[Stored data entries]
########
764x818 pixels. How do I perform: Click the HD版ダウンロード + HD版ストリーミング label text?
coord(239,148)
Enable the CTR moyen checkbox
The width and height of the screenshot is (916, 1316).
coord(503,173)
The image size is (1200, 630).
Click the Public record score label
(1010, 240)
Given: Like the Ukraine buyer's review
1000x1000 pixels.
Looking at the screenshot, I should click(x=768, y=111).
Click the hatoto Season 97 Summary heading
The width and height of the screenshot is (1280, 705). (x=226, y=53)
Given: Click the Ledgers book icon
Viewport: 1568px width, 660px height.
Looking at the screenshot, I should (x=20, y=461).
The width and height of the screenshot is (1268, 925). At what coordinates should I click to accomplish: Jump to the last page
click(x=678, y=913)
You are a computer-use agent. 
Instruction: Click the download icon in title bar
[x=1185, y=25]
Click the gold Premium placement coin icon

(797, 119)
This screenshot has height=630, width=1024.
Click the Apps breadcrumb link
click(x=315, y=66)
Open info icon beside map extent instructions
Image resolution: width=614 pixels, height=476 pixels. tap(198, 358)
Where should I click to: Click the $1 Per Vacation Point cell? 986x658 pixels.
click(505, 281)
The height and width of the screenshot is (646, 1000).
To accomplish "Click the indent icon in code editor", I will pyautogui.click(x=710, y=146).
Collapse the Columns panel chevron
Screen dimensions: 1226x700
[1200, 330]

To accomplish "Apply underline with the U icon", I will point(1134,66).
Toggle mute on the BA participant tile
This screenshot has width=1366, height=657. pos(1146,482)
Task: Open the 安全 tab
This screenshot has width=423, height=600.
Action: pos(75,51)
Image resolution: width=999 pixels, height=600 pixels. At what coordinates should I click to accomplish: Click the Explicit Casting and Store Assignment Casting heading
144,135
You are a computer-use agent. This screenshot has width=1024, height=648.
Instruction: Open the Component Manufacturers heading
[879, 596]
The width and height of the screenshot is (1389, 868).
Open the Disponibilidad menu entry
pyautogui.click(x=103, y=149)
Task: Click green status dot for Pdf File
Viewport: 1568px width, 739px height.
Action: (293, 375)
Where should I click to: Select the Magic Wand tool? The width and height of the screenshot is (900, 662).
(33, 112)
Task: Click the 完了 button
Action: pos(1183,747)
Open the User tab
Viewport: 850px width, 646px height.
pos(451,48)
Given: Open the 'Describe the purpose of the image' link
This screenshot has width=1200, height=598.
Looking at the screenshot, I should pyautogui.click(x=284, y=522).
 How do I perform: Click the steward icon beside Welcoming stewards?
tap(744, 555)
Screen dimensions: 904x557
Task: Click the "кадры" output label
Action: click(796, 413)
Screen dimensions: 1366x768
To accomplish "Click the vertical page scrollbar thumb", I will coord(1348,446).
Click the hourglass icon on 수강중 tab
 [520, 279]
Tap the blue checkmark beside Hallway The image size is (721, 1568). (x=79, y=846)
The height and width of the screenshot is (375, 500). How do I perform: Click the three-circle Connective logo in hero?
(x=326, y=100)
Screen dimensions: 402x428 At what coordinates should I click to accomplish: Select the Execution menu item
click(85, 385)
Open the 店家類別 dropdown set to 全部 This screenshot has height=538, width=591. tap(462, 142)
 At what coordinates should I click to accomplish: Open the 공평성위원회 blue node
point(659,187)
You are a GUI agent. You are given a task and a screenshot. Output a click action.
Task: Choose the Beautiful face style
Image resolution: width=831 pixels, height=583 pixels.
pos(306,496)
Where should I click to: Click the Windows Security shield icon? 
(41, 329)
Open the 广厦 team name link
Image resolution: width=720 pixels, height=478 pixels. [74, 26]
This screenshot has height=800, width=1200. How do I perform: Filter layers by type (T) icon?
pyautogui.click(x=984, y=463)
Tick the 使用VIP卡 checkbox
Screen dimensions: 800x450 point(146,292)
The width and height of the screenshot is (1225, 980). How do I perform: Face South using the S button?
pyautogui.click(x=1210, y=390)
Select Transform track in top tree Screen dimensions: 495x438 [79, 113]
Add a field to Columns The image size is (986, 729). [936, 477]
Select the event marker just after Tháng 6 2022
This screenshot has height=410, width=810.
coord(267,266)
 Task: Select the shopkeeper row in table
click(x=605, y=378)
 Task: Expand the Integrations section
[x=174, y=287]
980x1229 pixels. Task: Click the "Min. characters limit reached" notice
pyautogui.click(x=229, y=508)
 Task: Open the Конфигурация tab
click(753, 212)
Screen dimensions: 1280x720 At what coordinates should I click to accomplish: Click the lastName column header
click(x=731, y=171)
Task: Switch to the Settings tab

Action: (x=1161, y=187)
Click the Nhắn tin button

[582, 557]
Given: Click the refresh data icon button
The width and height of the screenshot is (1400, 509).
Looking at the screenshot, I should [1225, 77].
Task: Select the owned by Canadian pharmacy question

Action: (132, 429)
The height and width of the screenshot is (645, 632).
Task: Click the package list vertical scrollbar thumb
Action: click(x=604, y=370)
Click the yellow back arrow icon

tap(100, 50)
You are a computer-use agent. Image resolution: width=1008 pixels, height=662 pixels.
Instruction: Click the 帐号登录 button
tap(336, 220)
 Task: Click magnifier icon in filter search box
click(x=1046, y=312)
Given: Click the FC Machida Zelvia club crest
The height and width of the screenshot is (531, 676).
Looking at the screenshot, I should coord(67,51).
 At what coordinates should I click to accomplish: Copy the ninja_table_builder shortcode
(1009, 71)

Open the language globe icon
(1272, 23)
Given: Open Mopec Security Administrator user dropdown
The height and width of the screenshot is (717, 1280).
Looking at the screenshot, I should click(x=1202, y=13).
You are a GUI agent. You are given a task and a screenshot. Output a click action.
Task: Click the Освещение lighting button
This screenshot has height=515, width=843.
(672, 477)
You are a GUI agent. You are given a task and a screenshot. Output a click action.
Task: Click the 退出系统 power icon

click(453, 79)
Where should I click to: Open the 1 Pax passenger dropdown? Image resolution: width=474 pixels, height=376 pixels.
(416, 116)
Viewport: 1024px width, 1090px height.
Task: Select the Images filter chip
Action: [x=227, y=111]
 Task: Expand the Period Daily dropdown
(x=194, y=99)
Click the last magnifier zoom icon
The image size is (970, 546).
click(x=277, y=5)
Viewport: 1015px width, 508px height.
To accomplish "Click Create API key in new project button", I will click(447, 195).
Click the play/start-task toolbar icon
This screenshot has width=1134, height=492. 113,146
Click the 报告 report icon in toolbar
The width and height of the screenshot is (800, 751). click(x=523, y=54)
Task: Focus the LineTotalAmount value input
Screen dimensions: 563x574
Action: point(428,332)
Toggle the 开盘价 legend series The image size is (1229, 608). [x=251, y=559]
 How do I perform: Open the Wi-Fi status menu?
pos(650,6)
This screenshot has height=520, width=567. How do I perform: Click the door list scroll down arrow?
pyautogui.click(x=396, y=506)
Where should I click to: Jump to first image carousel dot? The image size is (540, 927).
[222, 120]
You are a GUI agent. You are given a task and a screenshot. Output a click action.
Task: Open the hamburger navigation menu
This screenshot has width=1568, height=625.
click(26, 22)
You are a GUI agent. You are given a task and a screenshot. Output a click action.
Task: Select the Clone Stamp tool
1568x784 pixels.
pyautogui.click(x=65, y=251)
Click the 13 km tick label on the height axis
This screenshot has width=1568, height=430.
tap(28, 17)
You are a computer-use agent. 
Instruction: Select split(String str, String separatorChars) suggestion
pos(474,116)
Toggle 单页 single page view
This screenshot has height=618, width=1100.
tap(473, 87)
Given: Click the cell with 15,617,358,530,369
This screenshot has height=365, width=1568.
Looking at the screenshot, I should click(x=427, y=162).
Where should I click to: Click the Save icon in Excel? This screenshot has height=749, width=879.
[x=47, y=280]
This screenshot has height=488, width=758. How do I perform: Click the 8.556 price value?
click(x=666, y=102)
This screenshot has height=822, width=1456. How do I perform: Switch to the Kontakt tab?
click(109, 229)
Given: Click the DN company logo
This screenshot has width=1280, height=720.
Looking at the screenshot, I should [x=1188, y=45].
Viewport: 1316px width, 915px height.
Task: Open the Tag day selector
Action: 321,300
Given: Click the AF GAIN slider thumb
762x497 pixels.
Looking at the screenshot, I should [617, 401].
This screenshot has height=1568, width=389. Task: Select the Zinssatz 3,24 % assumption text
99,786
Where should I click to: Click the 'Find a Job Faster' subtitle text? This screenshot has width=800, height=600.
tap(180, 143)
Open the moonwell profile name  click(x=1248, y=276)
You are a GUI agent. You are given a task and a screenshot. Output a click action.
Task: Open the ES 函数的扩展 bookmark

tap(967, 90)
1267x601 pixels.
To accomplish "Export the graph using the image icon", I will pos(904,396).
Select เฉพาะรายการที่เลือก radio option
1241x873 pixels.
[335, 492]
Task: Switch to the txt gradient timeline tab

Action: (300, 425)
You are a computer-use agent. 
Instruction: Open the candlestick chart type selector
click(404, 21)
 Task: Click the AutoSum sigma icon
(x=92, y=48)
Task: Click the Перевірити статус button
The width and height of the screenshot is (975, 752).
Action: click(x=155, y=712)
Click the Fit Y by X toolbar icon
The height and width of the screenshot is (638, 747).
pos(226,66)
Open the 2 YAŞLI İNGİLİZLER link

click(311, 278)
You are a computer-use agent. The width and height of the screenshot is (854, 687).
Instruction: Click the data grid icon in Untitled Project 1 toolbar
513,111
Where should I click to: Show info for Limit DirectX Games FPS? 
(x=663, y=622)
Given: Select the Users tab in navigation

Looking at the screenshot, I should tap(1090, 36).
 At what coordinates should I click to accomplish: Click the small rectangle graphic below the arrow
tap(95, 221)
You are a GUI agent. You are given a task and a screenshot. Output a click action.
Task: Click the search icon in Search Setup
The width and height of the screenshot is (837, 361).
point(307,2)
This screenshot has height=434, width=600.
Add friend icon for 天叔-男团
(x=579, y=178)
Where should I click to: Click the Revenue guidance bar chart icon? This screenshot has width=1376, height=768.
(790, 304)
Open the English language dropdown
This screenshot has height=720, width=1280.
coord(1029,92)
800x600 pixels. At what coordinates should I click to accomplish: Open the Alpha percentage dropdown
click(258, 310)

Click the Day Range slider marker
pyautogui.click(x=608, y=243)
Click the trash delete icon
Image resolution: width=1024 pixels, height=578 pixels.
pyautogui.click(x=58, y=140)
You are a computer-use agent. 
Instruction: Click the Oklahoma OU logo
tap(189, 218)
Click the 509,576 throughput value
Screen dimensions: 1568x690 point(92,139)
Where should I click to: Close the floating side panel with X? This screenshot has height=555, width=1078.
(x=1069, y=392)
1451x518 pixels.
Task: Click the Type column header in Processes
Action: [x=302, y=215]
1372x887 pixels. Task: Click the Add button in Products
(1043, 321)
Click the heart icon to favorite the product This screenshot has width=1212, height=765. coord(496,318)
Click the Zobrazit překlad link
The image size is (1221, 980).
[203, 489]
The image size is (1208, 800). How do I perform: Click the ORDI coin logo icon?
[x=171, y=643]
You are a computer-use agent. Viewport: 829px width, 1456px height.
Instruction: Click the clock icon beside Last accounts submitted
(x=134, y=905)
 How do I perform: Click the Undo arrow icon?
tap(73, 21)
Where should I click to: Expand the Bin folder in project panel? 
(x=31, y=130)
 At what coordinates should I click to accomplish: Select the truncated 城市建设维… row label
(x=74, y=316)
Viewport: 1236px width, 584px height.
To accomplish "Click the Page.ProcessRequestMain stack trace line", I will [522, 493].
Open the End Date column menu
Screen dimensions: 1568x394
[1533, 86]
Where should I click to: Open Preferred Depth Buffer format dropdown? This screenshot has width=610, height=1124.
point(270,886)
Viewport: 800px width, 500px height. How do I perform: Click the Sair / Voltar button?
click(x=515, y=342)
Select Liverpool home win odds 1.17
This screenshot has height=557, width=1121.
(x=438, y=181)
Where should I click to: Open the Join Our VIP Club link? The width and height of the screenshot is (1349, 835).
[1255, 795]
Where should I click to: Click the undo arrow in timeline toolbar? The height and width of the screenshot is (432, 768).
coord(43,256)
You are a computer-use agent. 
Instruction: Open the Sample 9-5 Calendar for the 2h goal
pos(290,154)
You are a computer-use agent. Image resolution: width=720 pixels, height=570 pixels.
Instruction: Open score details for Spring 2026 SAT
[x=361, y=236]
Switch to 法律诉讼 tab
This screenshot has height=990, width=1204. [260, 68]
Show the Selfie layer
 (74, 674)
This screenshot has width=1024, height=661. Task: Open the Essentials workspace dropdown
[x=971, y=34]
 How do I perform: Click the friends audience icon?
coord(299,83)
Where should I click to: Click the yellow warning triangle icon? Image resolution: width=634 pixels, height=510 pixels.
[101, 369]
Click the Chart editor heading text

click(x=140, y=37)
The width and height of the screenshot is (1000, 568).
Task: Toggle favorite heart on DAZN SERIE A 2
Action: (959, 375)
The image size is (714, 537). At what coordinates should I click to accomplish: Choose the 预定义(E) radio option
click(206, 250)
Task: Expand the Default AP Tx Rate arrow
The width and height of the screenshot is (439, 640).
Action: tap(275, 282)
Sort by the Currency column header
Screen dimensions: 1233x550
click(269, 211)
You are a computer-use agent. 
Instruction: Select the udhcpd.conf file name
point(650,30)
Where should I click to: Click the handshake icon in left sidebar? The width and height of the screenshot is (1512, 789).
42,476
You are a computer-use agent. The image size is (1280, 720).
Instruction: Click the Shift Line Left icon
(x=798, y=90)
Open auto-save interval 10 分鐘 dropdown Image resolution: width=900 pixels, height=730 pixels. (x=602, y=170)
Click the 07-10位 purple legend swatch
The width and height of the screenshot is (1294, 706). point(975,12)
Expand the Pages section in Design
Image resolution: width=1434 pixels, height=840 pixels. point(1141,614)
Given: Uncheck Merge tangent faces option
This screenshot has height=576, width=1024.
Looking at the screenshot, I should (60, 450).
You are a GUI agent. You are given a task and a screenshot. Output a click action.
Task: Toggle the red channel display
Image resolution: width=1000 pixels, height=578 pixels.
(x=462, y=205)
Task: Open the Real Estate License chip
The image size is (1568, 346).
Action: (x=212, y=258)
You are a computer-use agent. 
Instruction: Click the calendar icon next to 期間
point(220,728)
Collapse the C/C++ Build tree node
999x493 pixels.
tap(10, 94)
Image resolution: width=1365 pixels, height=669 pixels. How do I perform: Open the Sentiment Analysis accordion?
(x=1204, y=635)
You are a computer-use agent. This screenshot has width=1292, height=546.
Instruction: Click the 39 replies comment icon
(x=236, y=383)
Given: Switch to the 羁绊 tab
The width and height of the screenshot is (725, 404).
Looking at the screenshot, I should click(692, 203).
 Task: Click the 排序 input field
########
TASK ITEM: For every line in the records above that holds "input", add one, and report the sum alone.

OUTPUT BELOW: 2